The action taking place between 5pm and 10pm impacts some 3,000 drivers and riders for Deliveroo, Uber Eats, Just Eat, and Stuart.com.
Delivery Job UK, which is a grassroots organisation, has organised the strike to highlight the insecurity and inadequate pay of workers.
It shared the news on Twitter and wrote: ‘This Valentine’s Day strike highlights the growing tensions between gig economy workers and the platforms they work for.
‘As consumers, it’s crucial to consider the conditions under which our conveniences are delivered.
‘Let’s stand in solidarity with those fighting for fair wages and better working conditions. It’s more than just a meal at stake – it’s about the dignity and rights of every worker.’
Delivery drivers are classed as self-employed which means they can be paid less than the statutory minimum wage – which currently stands at £10.42 an hour.
The Supreme Court ruled in November that Deliveroo drivers are not ‘workers’ and could not form a union.
It comes after the Independent Workers’ Union of Great Britain campaigned for the right to unionise and bargain on their behalf.
A spokesperson for Deliveroo told Metro: ‘Deliveroo aims to provide riders with the flexible work riders tell us they value, attractive earning opportunities and protections.
‘Rider retention rates are high and the overwhelming majority of riders tell us that they are satisfied working with us.
‘We value dialogue with riders, which is why we have a voluntary partnership agreement with a trade union, which includes annual discussions on pay.
‘We are pleased to also be able to offer riders free insurance, sickness cover, financial support when riders become new parents and a range of training opportunities.’
A Just Eat spokesperson said: ‘We take the concerns of all couriers on the Just Eat network extremely seriously. Their welfare is important to us, and we welcome their feedback.
‘Our data shows that couriers delivering for Just Eat earn, on average, significantly over both the London and national living wage for the time they are on an order.

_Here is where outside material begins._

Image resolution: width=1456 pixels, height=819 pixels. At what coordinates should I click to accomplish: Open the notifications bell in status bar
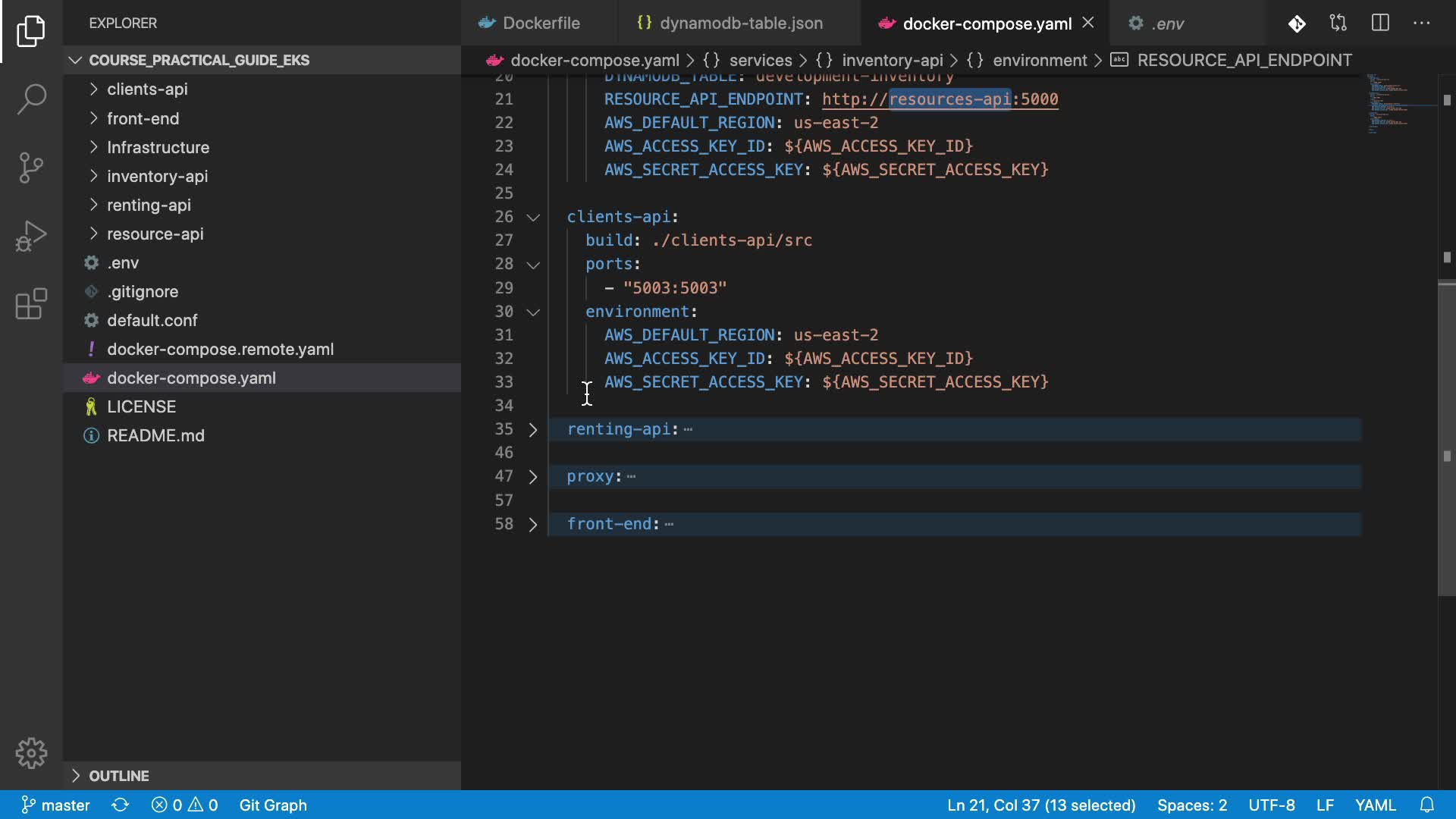[x=1426, y=805]
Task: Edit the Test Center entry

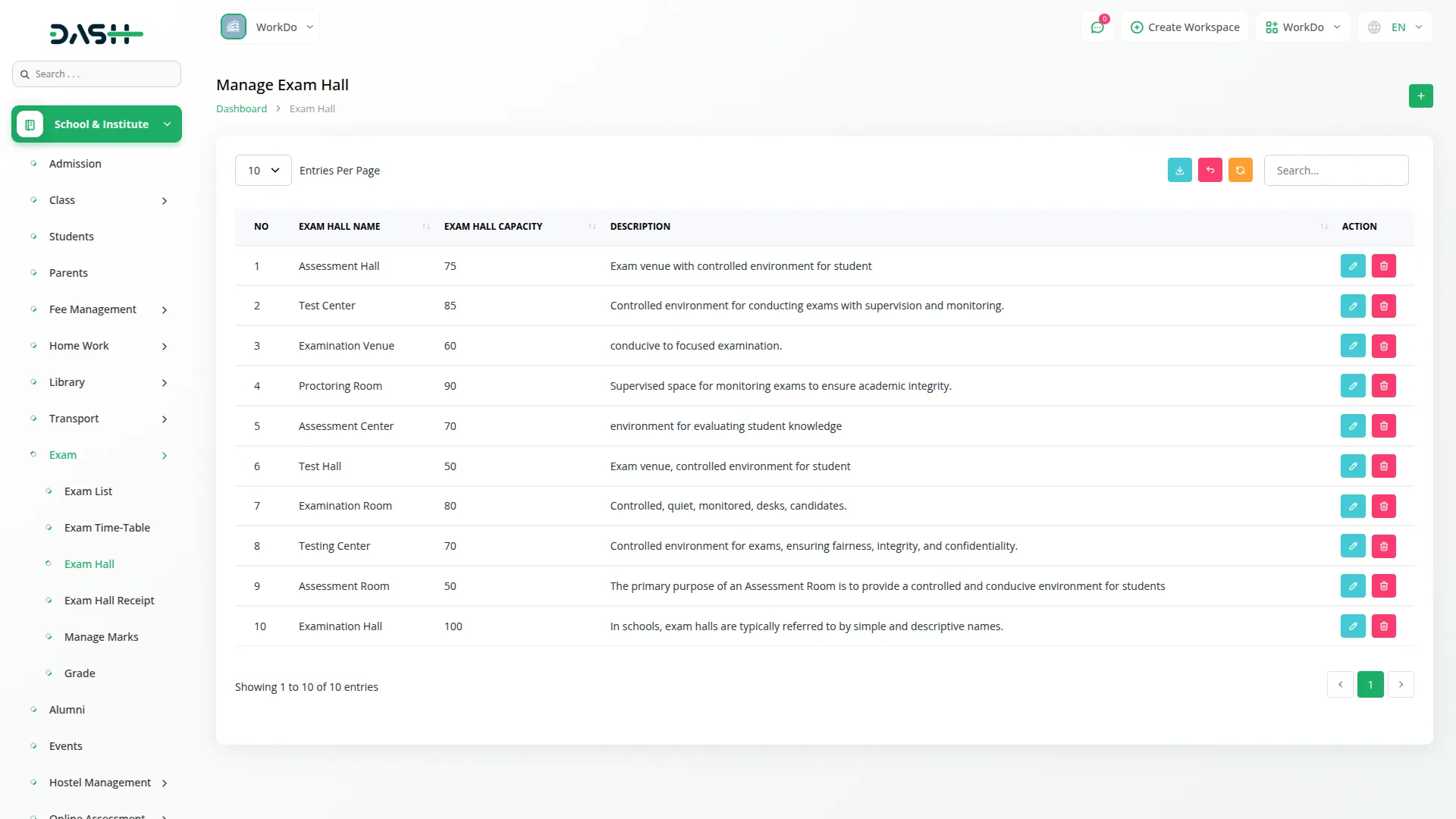Action: pos(1353,306)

‘We provide a highly competitive base rate to self-employed couriers and have a good relationship with the vast majority of couriers across our network. In addition, we offer regular incentives to help them maximise their earnings and continue to review our pay structure regularly.’
An Uber Eats spokesperson said: ‘We offer a flexible way for couriers to earn by using the app when and where they choose.
‘We know that the vast majority of couriers are satisfied with their experience on the app, and we regularly engage with couriers to look at how we can improve their experience.’
Stuart.com said it was ‘committed to providing competitive earnings opportunities for courier partners’.